Advantage in Datacenters:
- Ideal for workloads with many concurrent requests, trading single-thread speed for high throughput and energy efficiency.
Comparison and Takeaways
Coarse-Grain Multithreading:
- Efficient for scenarios with infrequent pipeline stalls.
- Thread switching occurs on major events (e.g., cache misses).
Fine-Grain Multithreading (e.g., Niagara):
- Designed for workloads requiring high throughput.
- Multiple threads execute in a tightly interleaved manner, minimizing stalls.
Historical Impact:
- From Denelcor HEP to modern Niagara processors, multithreading has evolved to address diverse performance and energy efficiency needs in computing.
Simultaneous Multithreading (SMT)
SMT enables instructions from multiple threads to be executed simultaneously within a single processor core, utilizing resources more effectively. Unlike traditional multithreading (vertical or coarse-grained), SMT leverages the fine-grain control mechanisms already present in OOO superscalar processors.
Out-of-order (OOO) superscalar processors are a type of processor that can execute independent instructions out of order, as long as the correct program output is maintained.
Key Features of SMT:
Resource Sharing:
- Multiple threads share functional units (e.g., ALUs, FPUs) and execution pipelines.
- This maximizes the utilization of idle execution units, which are often underused in single-threaded or OOO designs.
Thread Interleaving:
- Instructions from different threads can be issued in the same cycle, leading to better overall throughput.
Efficient Resource Utilization:
- SMT addresses both horizontal waste (underutilization of issue slots) and vertical waste (idle cycles caused by stalls).
Key Innovations in SMT:
Tullsen, Eggers, Levy's 1995 Work:
- Proposed interleaving instructions from multiple threads across multiple issue slots with no restrictions.
- Highlighted the inefficiency of idle execution units in OOO superscalars and demonstrated SMT's potential to fill these gaps.

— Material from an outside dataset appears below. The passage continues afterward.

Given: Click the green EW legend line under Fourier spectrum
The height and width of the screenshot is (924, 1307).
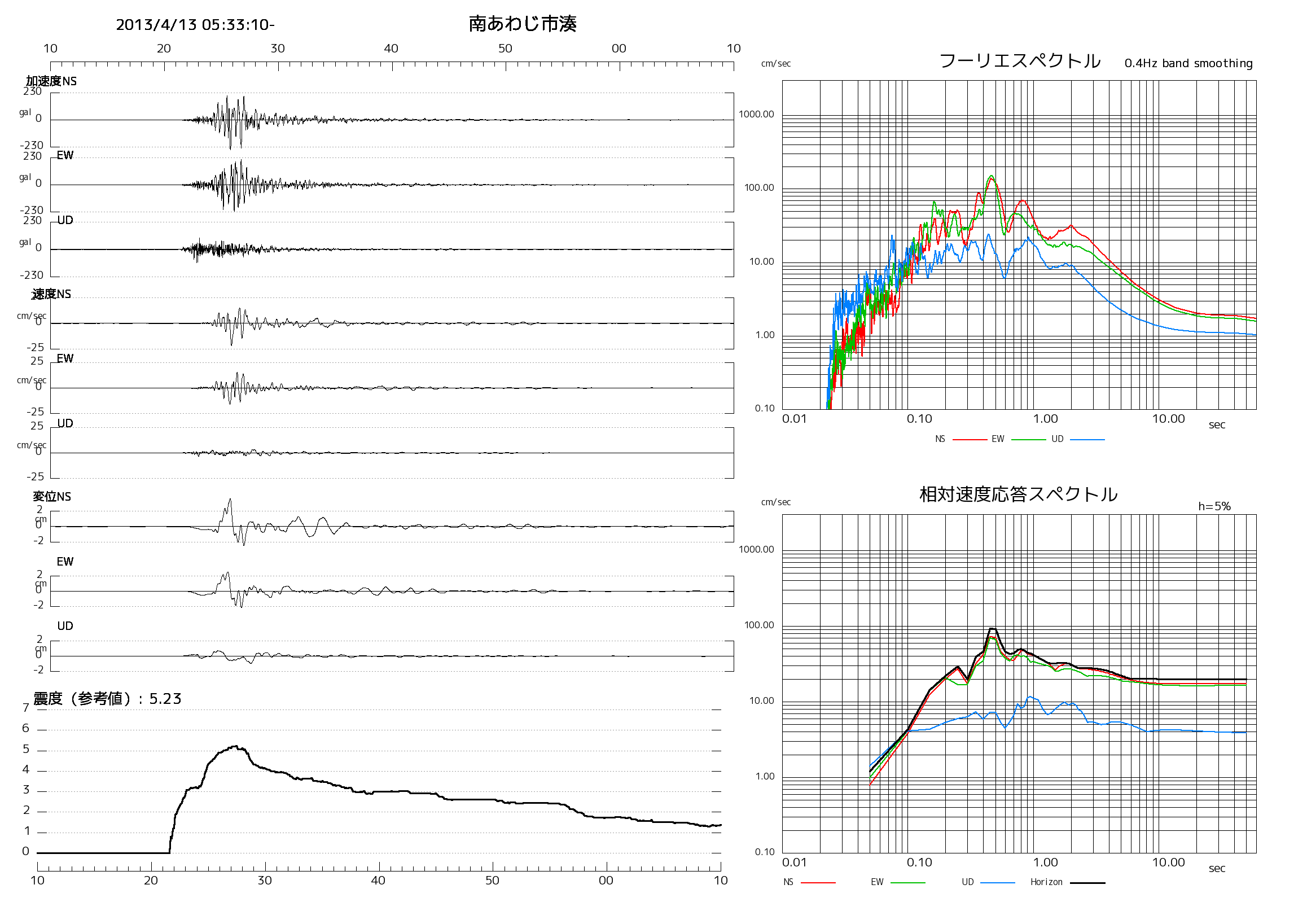Looking at the screenshot, I should point(1028,440).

OOO Simultaneous Multithreading (1996):
- Added multiple contexts (e.g., Program Counters, register sets) and fetch engines to fetch and issue instructions from different threads.
- Adapted the existing OOO instruction window to schedule instructions from multiple threads.
- Allowed single-thread execution to fully utilize machine resources if necessary.
Multithreading Efficiency:
Types of Waste:
Vertical Waste:
- Entire cycles are idle when no instructions are ready for issue.
- Addressed partially by coarse-grained and vertical multithreading.
Horizontal Waste:
- Issue slots are underutilized in cycles where fewer instructions are available than the issue width.
- SMT significantly reduces this by interleaving multiple threads.
Adaptation to Parallelism:
- High Thread-Level Parallelism (TLP):
- SMT allows multiple threads to share the machine width, increasing overall throughput.
- Low Thread-Level Parallelism:
- SMT provides the entire machine width to a single thread, leveraging instruction-level parallelism (ILP).
Architectural Examples:
Power 4 (IBM):
- Pioneered many techniques, but lacked SMT support.
Power 5 (IBM):
- Added SMT support to Power 4:
- Increased cache sizes and associativity (L1 to L3).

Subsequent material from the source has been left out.